そうそう多くのチャンスは訪れない。機会が生じたときに、声がかかる場所に自分がいることができるか。そういうコネクションを持っているのか。社会では、お声がかからなければ、大成しようがない。大きな仕事を任されない。

 人生、どこにチャンスが転がっているかは、わからない。千載一遇のチャンスを生かすためには、チャンスにまず気づく必要がある、そのチャンスに遭遇した時に、つかみとれる自分の力がなくてはならない。

 それよりもずっと前のプロセスで、挫けてしまう人も多い。

「私にできわけがない、私には無理だ」

 もしこの文章を読んでいる読者が、10代・20代であるならば、その考えは、改めた方がいい。今のあなたには、可能性が無限に広がっている。それをみすみす手放しているのは、あなたの凝り固まった思考、ただそれだけ。

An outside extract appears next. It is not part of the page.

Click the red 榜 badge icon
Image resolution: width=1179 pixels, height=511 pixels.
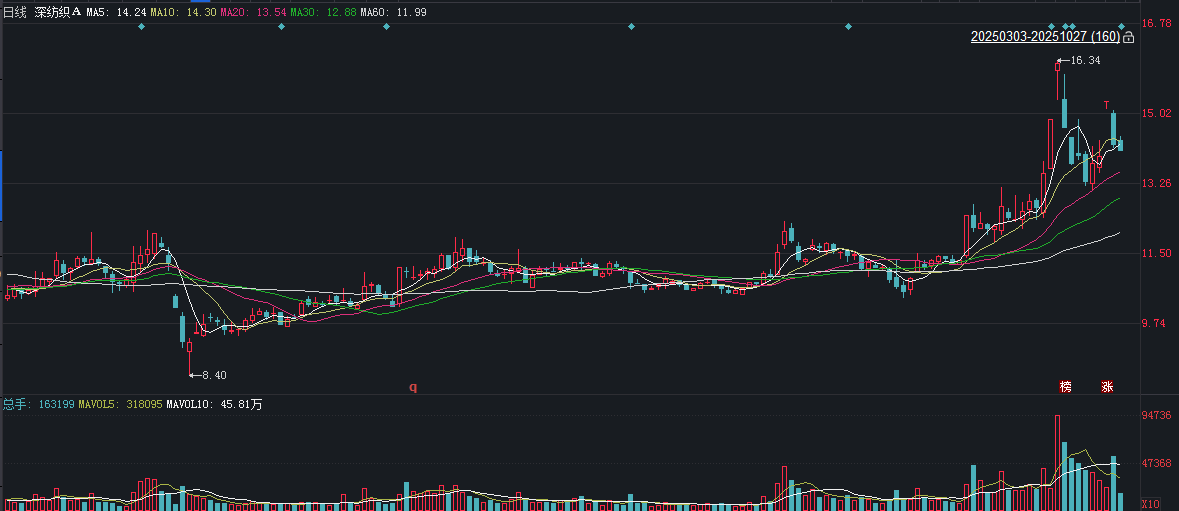coord(1066,386)
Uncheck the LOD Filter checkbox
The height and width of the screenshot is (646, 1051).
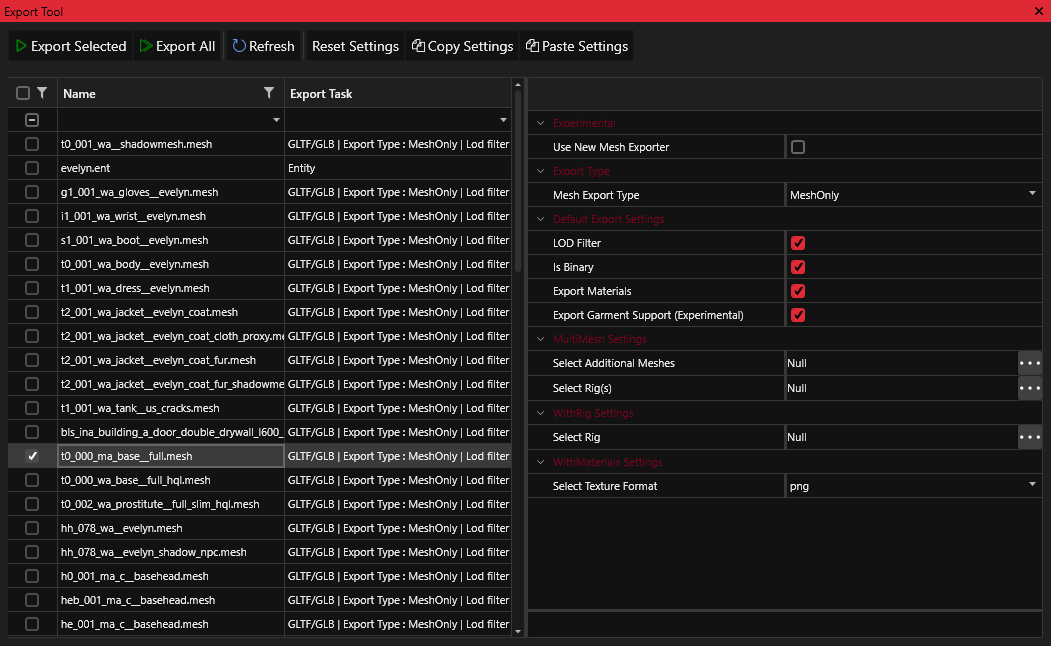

 今の自分を、1㎜でも前に進めよう。そのためには下記から実践してみてはどうだろう

・自分を成長させてくれる人と、1秒でも多く接する時間をつくる

・自分の挑戦を阻害する人とは、距離を置く

・自分の具体的な目標、理想の姿を思い描いてみる

→それがないならば、関連書籍やSNSを駆使して、世の中にどんな人がどんな仕事をしている人がいるのかを解像度高く、知ろう。まずは知ることから始まる。

・具体的な目標がなくても、気にする必要はない。動くことを習慣にすることができれば、チャンスに恵まれる機会は大きく増える。行動力があることは大きな武器になる。習慣を変えよう。

・今日1日をがんばろう。頑張らざるを得ない環境に身を置こう、日常を設計しよう。これまで事を成し遂げた人は、他の選択肢を「捨ててきた」人でもある。

 まもなく2月になる。受験生にとっては、最後の大詰めの時期。あなたを応援してくれる人がいる。受験を諦めざるを得なかった人が、世の中にはいる。見えないものに思いを馳せられるか。

すべての受験生を、応援したい。自分の可能性を追ってほしい。

 (余談)本書に、ハリルホジッチ監督と後任の西野朗監督の、日本代表の食事の際のテーブルの配置の話が紹介されている。ハリルホジッチ監督は、長方形の長テーブルで向かい合う形で並ぶ形を好み、選手達の長テーブル・スタッフの長テーブルは完全に分かれており、ハリルホジッチ監督自身はスタッフ用のテーブルのお誕生日席にいつも座っていたという。
 西野監督は、これを変え、食事の際には、5-6人毎の丸テーブルに全部入れ替えた。これによって、選手同士のコミュニケーションが活発になり、会話がぐっと盛り上がるようになったという。先輩が後輩を気遣うようになり、別テーブルに座る選手への声掛け等も増えたと言う。このような環境設定にもヒントが隠されている。